── EXCERPT TO READ ──

Tag Archives: CBC

1937 Campus Revivals at Central Bible Institute and Southeastern Bible Institute

CBI_TWApril10_1400
This Week in AG History — April 10, 1937

By Darrin Rodgers
Originally published on PE-News, 7 April 2016

Seventy-nine years ago, two Assemblies of God colleges experienced unusual seasons of revival. The April 10, 1937, issue of the Pentecostal Evangel reported that Central Bible Institute (which became Central Bible College, Springfield, Missouri) and Southeastern Bible Institute (now Southeastern University, Lakeland, Florida) experienced “times of refreshing.”

L. R. Lynch, reporting on the revival at Central Bible Institute, wrote “For days we had expected something to happen. The air seemed laden with heavenly power. Nobody knew what to do to insure God’s best for us. Everybody was eager to learn more about Jesus.”

Lynch related that students began making public confessions, prompted by piercing messages that revealed the darkness of sin. Finally, he wrote, “the flood-gates of heaven were opened for us. God heard our humble cries. When we reached the foundation-rock, the heavenly fire blazed from the supernatural glory, while shouts of praise and thanksgiving rose from exultant hearts.”

───
── SUPPLIED ENTRIES ──

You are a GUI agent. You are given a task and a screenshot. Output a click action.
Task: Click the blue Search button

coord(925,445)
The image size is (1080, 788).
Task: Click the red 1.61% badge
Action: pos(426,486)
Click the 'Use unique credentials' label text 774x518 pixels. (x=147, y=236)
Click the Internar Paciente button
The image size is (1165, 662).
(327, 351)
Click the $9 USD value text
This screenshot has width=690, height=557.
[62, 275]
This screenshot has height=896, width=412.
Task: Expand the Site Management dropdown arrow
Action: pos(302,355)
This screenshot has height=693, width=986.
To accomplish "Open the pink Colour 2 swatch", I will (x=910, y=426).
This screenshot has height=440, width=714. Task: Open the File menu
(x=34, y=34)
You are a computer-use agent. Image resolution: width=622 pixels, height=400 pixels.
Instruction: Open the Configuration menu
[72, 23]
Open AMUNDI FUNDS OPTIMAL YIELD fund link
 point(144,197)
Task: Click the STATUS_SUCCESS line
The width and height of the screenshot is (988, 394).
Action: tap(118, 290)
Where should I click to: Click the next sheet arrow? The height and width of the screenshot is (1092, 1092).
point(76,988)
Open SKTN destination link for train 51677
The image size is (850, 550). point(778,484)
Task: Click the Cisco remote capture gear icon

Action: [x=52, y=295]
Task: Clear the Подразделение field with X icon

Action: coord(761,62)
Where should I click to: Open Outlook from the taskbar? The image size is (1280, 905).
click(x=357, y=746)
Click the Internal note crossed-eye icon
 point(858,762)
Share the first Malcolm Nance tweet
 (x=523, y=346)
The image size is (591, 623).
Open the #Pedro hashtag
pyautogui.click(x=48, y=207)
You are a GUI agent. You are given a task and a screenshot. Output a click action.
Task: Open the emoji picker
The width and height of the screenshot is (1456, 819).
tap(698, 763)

───

- GIVEN TASK A:
Count the lines of the records that contain the string "This", and reply with the number alone.
- GIVEN TASK B:
Write the next part of the article on the 1937 revivals at two Bible institutes, starting after its final sentence.

- EXERCISE ANSWER A:
4

- EXERCISE ANSWER B:
The revival at Central Bible Institute lasted five days, during which 17 people were baptized in the Spirit and 16 felt a call into “different fields of labor, including India, China, Africa, and South America.”

Edgar Bethany reported about a similar revival at Southeastern Bible Institute. Bethany wrote, “Morning chapel service which ordinarily lasts from eight to nine could not be terminated. Volumes of prayer mingled with tears and at times strong crying, ascended to the throne of grace. Messages and wonderful interpretations were given by the Spirit. It resulted in a breaking up in practically every heart.”

What was the long-term impact of these spiritual outpourings? Lynch surmised that revival’s “true value” is something that “only eternity can reveal.”

Read the two articles on page 11 of the April 10, 1937, issue of the Pentecostal Evangel.

Also featured in this issue:
* “Blessed is He, Whoever Shall Not Be Offended,” by Stanley Frodsham
* “It Happened to Me: A Presbyterian Minister Receives the Baptism,” by E. R. Robertson
* “The Shekinah: Is the Fiery, Cloudy Pillar Ours Through Confession or Contrition?” by Zelma Argue

And many more!

Click here to read this issue now.

Pentecostal Evangel archived editions courtesy of the Flower Pentecostal Heritage Center.

Do you have Pentecostal historical materials that should be preserved? Please consider depositing these materials at the Flower Pentecostal Heritage Center (FPHC). The FPHC, located in the Assemblies of God national offices, is the largest Pentecostal archive in the world. We would like to preserve and make your treasures accessible to those who write the history books.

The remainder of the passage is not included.